(Verifique sua compreensão):
• a. Segundo o texto sobre transformação digital no Brasil, qual comitê de crise o MCTI instituiu em março de 2020?
• b. Dê a continuação do texto sobre transformação digital no Brasil, a partir da última frase apresentada.

==== Bloco de texto

Implantar o Plano Estrutura de Redes de Telecomunicações – PERT, aprovado pela Anatel, impõem uma política de incentivos aos pequenos provedores para ampliação e melhoria das redes para as escolas públicas urbanas e mesmo rurais. Ir além da infraestrutura, qualificando tecnologicamente a escola na gestão e manutenção dos sistemas, mas principalmente na produção de novos conteúdos pedagogicamente adaptados às novas tecnologias
Uma segunda estratégia para uma Transformação Digital Inclusiva seria via radiodifusão pública. Até 2016, o governo federal implementou planos nacionais de outorgas (PNOs) voltados à expansão do rádio e da TV educativas, com forte ênfase em emissoras mantidas por instituições de ensino. Temer e Bolsonaro não deram continuidade às outorgas e várias emissoras não foram instaladas. Em março de 2020, o MCTI até instituiu um comitê de crise, o “Rede Conectada”, para acompanhar os efeitos da pandemia (Portaria 1.153/2020), mas, na verdade, nada de concreto aconteceu.
Em relação à Economia de Dados, o cenário é ainda pior. O governo brasileiro não tem nenhuma estratégia para beneficiar o País. Adota medidas erráticas, contraditórias e busca agradar servilmente os interesses dos Estados Unidos da América. Mesmo com a tardia aprovação da Lei Geral de Proteção de Dados Pessoais (LGPD) - conquistada graças à atuação da sociedade civil e de setores progressistas do Parlamento -, a visão neoliberal radical do governo Bolsonaro faz afagos às transnacionais de TIC, facilita suas práticas de captura de dados em território nacional e de envio de informações para data center localizados no exterior e permite a criação de bases de dados que alimentam sistemas de Big Data e de Inteligência Artificial que podem, inclusive, atentar contra nossa democracia, como vimos com o episódio das fake news nas eleições de 2018.

========
==== Linhas fornecidas

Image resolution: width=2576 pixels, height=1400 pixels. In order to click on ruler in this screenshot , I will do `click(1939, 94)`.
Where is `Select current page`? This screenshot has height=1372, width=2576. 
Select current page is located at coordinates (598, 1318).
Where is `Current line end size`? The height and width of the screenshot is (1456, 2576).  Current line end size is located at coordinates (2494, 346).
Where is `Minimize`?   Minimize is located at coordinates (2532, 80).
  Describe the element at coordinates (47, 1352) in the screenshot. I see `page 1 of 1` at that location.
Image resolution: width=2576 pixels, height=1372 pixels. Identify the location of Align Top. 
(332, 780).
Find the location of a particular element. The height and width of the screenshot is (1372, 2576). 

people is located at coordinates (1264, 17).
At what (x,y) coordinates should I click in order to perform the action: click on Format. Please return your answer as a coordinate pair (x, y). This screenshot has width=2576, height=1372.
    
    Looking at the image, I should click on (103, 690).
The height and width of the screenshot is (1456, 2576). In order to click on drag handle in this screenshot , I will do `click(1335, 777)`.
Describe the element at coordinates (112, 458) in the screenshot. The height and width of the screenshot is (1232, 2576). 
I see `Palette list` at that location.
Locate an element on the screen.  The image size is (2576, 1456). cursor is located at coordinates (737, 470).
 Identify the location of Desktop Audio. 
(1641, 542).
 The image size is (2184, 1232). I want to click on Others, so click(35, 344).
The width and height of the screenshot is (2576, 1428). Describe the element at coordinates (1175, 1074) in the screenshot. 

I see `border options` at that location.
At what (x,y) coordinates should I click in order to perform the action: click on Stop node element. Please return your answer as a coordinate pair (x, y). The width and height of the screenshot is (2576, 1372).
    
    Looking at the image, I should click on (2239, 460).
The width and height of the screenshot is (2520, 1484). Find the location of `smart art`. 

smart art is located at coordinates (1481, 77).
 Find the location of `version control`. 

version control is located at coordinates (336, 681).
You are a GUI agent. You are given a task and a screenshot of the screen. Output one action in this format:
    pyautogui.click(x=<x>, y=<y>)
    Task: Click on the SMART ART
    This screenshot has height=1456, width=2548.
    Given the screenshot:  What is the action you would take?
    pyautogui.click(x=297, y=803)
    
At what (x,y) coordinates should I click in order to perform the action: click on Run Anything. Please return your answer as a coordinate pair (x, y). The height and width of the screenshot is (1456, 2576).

========

(Conjunto de respostas):
• a. O comitê “Rede Conectada”, criado pela Portaria 1.153/2020.

• b.
Não há, neste governo, qualquer estratégia aparente para reduzir os riscos que o novo cenário - que pode ser resumido em uma concentração ainda maior de poder econômico por parte de pouquíssimas empresas que atuam para além de nossas fronteiras e de nossa legislação - traz consigo, como é o exemplo da precarização das relações de trabalho por aplicativos. Também não há qualquer preocupação com a defesa da soberania nacional: nossas estatais tornam-se, na prática, revendas de produtos de corporações coletoras de dados ou então entregam informações a essas empresas graciosamente, por meio de uso irresponsável de serviços de computação em nuvem, informações sensíveis e confidenciais, que antes exigiriam um brutal esforço de espionagem industrial para serem obtidas.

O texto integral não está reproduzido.